** Text excerpt follows **

“And then to bed.”
Those iconic words, sometimes with minor variations, provided closure to just about every day’s entry in my mother’s detailed travel journals, which she wrote scrupulously during each long driving trip our family took as I was growing up.
I still recall the steamy July, 1946, day when I first saw my mother open her bound spiral booklet of blue-lined paper and begin recording the day’s events. The four of us had just left our Kansas City, Missouri, home, heading south toward Mexico for our first lengthy family vacation. Just 12, I watched with fascination as she carefully noted every stop, sight, and event: meals; gas stations; hotel rooms; natural wonders; tacky roadside museums; Dad’s ripostes; Mom’s souvenir purchases; and the often irritating antics of my six-year-old brother Gary and me. Nothing seemed to escape her notice; nothing seemed too miniscule as to avoid being memorialized by her.

** End of Text excerpt **
** Recorded data follows **

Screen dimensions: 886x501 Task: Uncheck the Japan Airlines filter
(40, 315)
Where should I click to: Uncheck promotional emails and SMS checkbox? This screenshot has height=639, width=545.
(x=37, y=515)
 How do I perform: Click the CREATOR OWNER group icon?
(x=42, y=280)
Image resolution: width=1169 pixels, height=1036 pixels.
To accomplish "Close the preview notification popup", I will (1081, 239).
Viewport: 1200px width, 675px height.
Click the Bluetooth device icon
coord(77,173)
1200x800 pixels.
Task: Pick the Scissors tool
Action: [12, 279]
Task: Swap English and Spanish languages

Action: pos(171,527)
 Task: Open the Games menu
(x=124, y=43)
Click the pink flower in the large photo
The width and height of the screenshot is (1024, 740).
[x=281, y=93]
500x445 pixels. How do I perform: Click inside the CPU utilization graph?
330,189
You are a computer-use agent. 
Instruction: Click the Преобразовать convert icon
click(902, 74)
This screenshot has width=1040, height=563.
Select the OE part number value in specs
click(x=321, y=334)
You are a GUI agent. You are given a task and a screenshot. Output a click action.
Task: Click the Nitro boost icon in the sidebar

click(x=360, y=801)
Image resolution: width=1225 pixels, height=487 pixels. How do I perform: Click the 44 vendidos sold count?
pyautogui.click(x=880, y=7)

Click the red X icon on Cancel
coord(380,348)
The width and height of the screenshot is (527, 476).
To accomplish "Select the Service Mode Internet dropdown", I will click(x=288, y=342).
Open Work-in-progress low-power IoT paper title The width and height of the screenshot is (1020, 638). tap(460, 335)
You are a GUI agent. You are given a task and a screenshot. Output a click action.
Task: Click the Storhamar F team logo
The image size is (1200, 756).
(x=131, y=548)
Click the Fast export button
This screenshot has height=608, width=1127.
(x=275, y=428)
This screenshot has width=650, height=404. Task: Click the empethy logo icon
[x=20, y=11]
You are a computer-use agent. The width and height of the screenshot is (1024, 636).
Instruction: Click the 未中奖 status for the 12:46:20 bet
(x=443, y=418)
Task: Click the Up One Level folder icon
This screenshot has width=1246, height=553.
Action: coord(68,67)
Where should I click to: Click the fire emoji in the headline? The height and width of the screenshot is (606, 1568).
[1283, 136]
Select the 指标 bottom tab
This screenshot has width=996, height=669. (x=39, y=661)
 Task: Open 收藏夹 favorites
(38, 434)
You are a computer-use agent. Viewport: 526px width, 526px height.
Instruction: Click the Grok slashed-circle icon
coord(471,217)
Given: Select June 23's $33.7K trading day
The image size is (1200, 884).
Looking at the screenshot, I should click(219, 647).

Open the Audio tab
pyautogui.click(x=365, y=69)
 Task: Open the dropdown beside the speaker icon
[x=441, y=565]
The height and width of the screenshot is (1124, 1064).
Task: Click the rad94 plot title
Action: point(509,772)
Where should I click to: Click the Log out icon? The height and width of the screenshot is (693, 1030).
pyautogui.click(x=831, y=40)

** End of Recorded data **

Activity list
(A) In what month and year did the writer first see the mother start recording a day's events, according to the travel-journal excerpt?
(B) Reproduce verbatim the stretch of the travel-journal excerpt from "Those iconic words, sometimes" through "was growing up.".
These records are separate material, distinct from the travel-journal excerpt.

Written answers
(A) July 1946.

(B)
Those iconic words, sometimes with minor variations, provided closure to just about every day’s entry in my mother’s detailed travel journals, which she wrote scrupulously during each long driving trip our family took as I was growing up.